TO DO:
Revise the entries, starting at the line that has "The width and height of the screenshot is (768, 1024)." and stopping after the line that has "center [783, 172].". Reproduce only those lines with "Find the location of" replaced by "Locate" and nothing else changed.

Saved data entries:
>>>
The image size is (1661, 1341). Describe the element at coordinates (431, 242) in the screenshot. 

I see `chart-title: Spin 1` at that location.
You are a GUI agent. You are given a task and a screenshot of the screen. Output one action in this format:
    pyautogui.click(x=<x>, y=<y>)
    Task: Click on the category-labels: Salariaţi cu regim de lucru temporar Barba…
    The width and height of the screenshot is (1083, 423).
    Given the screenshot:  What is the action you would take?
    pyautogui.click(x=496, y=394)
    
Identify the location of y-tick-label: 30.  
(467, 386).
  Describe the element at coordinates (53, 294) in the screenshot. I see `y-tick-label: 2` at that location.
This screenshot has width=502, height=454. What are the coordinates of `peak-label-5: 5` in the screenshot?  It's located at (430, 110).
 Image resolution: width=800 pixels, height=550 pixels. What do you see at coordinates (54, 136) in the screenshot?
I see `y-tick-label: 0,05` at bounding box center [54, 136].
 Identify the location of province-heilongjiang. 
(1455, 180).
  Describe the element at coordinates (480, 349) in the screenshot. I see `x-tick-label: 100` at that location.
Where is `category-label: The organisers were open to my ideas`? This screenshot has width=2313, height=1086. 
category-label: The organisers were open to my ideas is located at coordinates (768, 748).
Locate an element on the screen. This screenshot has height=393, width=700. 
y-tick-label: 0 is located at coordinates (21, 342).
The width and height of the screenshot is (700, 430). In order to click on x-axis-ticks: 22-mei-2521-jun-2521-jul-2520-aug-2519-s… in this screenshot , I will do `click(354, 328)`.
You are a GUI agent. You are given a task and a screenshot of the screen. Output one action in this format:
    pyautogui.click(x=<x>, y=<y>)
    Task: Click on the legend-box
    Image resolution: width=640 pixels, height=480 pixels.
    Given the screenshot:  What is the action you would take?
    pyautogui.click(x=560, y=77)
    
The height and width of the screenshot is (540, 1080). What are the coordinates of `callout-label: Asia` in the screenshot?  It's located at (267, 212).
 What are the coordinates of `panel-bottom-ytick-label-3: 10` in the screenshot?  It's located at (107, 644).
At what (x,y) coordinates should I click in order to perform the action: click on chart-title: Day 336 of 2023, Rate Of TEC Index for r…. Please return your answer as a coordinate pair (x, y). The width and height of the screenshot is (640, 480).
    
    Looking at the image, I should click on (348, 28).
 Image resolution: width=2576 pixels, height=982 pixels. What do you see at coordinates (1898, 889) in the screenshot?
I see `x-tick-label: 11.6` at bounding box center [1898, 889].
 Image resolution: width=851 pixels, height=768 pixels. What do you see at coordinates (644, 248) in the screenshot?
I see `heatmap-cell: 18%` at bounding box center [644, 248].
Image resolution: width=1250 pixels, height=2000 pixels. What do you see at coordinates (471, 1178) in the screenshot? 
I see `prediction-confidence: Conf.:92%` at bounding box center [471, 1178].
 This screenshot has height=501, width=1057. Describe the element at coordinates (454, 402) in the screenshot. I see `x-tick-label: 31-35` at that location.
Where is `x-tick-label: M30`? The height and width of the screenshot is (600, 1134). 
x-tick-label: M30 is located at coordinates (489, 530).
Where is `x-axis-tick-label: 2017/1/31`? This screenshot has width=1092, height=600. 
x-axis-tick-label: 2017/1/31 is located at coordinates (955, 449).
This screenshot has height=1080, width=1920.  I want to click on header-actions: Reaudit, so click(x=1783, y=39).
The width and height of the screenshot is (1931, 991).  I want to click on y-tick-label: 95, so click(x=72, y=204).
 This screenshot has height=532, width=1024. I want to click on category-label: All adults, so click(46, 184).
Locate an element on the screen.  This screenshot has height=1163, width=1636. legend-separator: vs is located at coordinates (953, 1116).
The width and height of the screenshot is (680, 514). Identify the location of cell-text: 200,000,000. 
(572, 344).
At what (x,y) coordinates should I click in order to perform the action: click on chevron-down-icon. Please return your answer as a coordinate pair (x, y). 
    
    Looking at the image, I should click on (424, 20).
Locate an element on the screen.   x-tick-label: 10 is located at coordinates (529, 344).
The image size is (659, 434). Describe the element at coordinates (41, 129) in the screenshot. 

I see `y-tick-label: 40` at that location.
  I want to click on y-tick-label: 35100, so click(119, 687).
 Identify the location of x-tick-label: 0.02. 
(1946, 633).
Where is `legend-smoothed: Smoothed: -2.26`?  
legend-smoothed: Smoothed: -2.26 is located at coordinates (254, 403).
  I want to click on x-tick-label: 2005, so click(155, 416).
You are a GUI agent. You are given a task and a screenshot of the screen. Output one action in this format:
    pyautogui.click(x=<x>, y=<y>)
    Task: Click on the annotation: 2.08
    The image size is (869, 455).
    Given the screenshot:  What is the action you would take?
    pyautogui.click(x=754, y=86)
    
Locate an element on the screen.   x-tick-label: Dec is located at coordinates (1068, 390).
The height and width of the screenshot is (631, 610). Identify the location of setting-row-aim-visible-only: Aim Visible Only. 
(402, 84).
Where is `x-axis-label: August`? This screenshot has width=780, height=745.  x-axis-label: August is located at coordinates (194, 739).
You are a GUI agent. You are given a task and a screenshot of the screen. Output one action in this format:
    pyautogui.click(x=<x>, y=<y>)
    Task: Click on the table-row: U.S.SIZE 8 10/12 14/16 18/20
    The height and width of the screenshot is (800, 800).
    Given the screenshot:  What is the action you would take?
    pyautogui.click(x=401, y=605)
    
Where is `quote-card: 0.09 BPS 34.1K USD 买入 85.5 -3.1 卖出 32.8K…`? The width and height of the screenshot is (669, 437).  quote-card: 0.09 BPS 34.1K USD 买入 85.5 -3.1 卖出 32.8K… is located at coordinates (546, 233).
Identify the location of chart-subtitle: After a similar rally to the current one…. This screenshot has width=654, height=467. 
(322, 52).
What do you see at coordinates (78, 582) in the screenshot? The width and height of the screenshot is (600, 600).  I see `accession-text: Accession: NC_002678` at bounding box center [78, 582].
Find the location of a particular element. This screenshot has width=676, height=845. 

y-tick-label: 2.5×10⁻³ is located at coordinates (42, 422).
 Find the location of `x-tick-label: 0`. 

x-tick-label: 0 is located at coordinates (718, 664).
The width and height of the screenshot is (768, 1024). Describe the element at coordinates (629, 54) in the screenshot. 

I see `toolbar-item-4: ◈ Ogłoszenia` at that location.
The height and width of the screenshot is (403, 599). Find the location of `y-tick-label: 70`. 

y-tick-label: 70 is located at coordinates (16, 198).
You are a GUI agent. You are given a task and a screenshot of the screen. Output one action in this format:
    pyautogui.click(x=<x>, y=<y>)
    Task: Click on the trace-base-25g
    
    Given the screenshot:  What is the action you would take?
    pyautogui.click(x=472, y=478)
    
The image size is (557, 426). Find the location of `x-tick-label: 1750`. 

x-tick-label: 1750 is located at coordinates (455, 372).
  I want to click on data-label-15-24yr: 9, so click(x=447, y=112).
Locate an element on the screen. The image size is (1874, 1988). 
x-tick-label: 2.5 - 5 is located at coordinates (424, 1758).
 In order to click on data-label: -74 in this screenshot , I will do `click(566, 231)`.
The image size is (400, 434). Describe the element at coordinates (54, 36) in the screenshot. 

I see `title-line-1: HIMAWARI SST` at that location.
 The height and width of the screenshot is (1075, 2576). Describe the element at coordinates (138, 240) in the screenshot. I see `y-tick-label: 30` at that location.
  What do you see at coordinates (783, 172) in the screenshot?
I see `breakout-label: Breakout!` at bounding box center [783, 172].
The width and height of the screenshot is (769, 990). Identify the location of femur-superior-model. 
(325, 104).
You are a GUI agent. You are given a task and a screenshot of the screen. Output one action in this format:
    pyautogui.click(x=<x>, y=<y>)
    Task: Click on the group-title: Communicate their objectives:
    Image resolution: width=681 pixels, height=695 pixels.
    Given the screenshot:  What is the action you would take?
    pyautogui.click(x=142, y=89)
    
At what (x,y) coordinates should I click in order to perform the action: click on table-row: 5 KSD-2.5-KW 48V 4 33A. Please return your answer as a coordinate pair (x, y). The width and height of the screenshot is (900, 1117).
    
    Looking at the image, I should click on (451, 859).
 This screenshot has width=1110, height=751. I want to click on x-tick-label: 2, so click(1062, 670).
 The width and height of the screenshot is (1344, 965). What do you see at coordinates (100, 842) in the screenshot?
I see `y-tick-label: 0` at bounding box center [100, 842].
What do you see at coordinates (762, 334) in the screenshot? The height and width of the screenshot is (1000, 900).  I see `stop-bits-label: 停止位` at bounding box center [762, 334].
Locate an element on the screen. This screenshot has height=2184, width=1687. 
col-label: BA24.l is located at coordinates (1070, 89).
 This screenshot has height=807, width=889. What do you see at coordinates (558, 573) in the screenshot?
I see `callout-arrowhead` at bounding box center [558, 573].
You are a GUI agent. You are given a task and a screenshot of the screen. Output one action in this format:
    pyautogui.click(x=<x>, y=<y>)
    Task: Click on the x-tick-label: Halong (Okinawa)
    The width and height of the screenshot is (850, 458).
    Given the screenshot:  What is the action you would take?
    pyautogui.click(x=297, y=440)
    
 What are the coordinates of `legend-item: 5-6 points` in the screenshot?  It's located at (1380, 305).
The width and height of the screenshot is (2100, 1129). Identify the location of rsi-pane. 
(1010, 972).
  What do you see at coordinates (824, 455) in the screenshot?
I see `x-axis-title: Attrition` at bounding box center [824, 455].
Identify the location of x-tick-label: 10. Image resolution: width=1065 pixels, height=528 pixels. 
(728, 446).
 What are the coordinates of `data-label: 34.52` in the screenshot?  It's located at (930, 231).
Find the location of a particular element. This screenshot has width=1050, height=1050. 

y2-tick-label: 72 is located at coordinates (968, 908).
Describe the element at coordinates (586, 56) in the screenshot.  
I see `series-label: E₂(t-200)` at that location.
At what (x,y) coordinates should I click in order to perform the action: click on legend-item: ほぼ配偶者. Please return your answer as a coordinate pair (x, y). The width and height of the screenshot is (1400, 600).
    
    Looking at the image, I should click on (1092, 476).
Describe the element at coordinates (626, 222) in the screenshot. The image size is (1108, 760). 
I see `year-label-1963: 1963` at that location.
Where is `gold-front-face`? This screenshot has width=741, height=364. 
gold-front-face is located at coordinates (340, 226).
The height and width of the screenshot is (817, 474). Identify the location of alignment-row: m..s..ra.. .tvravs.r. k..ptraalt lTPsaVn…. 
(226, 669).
<<<
EXERCISE SOLUTION:
The width and height of the screenshot is (768, 1024). Describe the element at coordinates (629, 54) in the screenshot. 

I see `toolbar-item-4: ◈ Ogłoszenia` at that location.
The height and width of the screenshot is (403, 599). Locate `y-tick-label: 70`. 

y-tick-label: 70 is located at coordinates (16, 198).
You are a GUI agent. You are given a task and a screenshot of the screen. Output one action in this format:
    pyautogui.click(x=<x>, y=<y>)
    Task: Click on the trace-base-25g
    
    Given the screenshot:  What is the action you would take?
    pyautogui.click(x=472, y=478)
    
The image size is (557, 426). Locate `x-tick-label: 1750`. 

x-tick-label: 1750 is located at coordinates (455, 372).
  I want to click on data-label-15-24yr: 9, so click(x=447, y=112).
Locate an element on the screen. The image size is (1874, 1988). 
x-tick-label: 2.5 - 5 is located at coordinates (424, 1758).
 In order to click on data-label: -74 in this screenshot , I will do `click(566, 231)`.
The image size is (400, 434). Describe the element at coordinates (54, 36) in the screenshot. 

I see `title-line-1: HIMAWARI SST` at that location.
 The height and width of the screenshot is (1075, 2576). Describe the element at coordinates (138, 240) in the screenshot. I see `y-tick-label: 30` at that location.
  What do you see at coordinates (783, 172) in the screenshot?
I see `breakout-label: Breakout!` at bounding box center [783, 172].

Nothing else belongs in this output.